PASSAGE PROVIDED:
Advancing Toward Equity in Rural Infrastructure

By Philip Hughes-Luing

Claudia Risner, Democratic candidate for New Mexico Senate District 19, says the rural terrain of District 19 rocks with incredible vistas, rugged people who are devoted to the land and magnanimous when their neighbors are in need, wide open spaces filled with opportunity for growing a diverse, self-sustaining economy, and rocks. Lots of rocks.

Those mountainous rocks pose an impediment to providing the inhabitants of rural New Mexico with equitable access to such infrastructure as reliable, high speed internet, comprehensive phone service, and access to clean water. Blasting through ‘that last mile’ of solid stone to provide fiberoptic cable, etc. to remote residents presents private companies with costs that all too often they deem untenable.

Risner has been consulting with State Senator Michel Padilla, a strong advocate of economic development, on how public/private partnerships might address the cost factors inhibiting the provision of services. COVID-19 makes apparent the disparities in services and renders the need to redress them of critical importance. Families often consist of parents working from home plus children attending school classes at home, all having to divvy up the home’s recalcitrant, unreliable, slow internet access. She believes innovative thinking that employs cutting edge technology, such as is often developed in here in New Mexico, can help rural New Mexico residents rise above the challenges posed by the terrain to their infrastructure. Sceye, Inc. of Roswell and Moriarty, are developing a fleet of five hovering airships could beam down high speed, stratospheric infrastructure to all of New Mexico, uninhibited by mountainous terrain. And Sacred Wind Communications is using innovative technology to bring equity in infrastructure to rural and Native residents of New Mexico.

Entrepreneurs can develop a diverse economy for rural New Mexico based on the research and development that is already being done here in well-established labs. Currently technological research conducted here is taken out of state and refined elsewhere, then the resulting products are sold back to New Mexico. The profits from those sales flow back out of state, to the companies and jobs grown from those profits. Risner wants to see our educational system engaged with the State in partnerships to provide training for growing innovative technological as well as agricultural jobs that diversify New Mexico’s economy. She recognizes that New Mexico’s limited water resources provide an infrastructural challenge to realizing that vision, but again, she cites innovative thinking and technology to address it. The 2019 Healthy Soils Act advances five regenerative agricultural practices. The first mandates biodiverse ground cover to conserve and re-use water. Different plants during different seasons and under varying climactic conditions trade off to maintain a constant absorption of carbon dioxide from the air while retaining water in the earth.

WHAT TO WORK ON: Summarize the article on rural infrastructure in two sentences. None of the material is needed for working with the article.

INFORMATION PROVIDED:
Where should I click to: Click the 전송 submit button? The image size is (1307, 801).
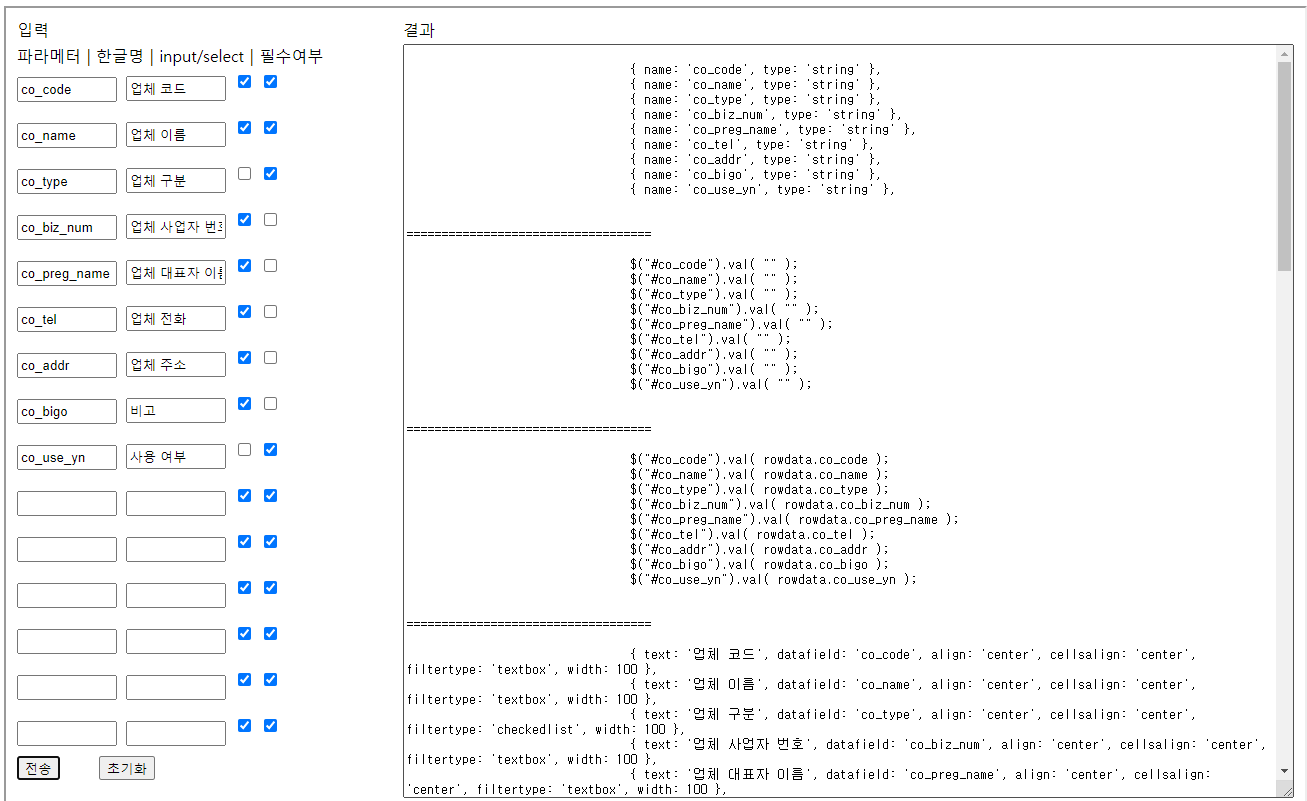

SOLUTION TO THIS EXERCISE: Claudia Risner, the Democratic candidate for New Mexico Senate District 19, says the district's rocky terrain makes it too costly for private companies to give rural residents equitable access to reliable internet, phone service, and clean water, a disparity that COVID-19 has made critical. She cites innovative technology, such as the airships Sceye is developing and the work of Sacred Wind Communications, along with partnerships involving the State and the educational system, as ways to overcome these challenges and diversify New Mexico's economy.